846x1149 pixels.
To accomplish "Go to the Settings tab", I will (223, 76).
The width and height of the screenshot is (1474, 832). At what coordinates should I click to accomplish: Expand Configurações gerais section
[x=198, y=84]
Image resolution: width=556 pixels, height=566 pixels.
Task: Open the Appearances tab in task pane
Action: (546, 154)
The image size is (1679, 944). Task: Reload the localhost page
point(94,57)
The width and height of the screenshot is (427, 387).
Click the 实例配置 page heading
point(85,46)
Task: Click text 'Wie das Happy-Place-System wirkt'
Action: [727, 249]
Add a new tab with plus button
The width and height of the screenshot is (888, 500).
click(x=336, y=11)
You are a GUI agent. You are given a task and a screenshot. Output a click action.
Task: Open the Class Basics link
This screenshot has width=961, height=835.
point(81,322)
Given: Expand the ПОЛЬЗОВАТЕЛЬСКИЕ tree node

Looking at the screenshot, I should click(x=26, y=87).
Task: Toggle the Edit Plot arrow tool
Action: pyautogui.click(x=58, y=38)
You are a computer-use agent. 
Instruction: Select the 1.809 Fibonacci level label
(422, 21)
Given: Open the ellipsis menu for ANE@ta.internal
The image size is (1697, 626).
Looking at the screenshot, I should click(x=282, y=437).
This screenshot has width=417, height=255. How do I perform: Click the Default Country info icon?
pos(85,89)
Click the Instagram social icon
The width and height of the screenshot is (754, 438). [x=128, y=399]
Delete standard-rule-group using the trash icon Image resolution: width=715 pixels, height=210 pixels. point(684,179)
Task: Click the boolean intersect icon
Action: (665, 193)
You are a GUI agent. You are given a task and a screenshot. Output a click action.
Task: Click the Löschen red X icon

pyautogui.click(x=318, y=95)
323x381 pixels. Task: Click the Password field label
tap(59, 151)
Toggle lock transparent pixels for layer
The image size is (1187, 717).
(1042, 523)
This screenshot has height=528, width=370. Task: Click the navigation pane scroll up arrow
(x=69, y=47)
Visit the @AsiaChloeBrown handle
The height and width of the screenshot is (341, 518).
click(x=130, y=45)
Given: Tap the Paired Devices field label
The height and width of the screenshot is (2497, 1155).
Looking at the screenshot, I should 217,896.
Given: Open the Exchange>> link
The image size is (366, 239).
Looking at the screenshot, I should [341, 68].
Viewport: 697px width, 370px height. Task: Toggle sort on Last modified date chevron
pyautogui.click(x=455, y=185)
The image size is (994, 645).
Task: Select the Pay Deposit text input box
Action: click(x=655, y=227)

- [TASK REQUIREMENTS]
Extract each line from the entries above that contains the string "accomplish". Matching is case-sensitive.

- [RESULT BELOW]
To accomplish "Go to the Settings tab", I will (223, 76).
The width and height of the screenshot is (1474, 832). At what coordinates should I click to accomplish: Expand Configurações gerais section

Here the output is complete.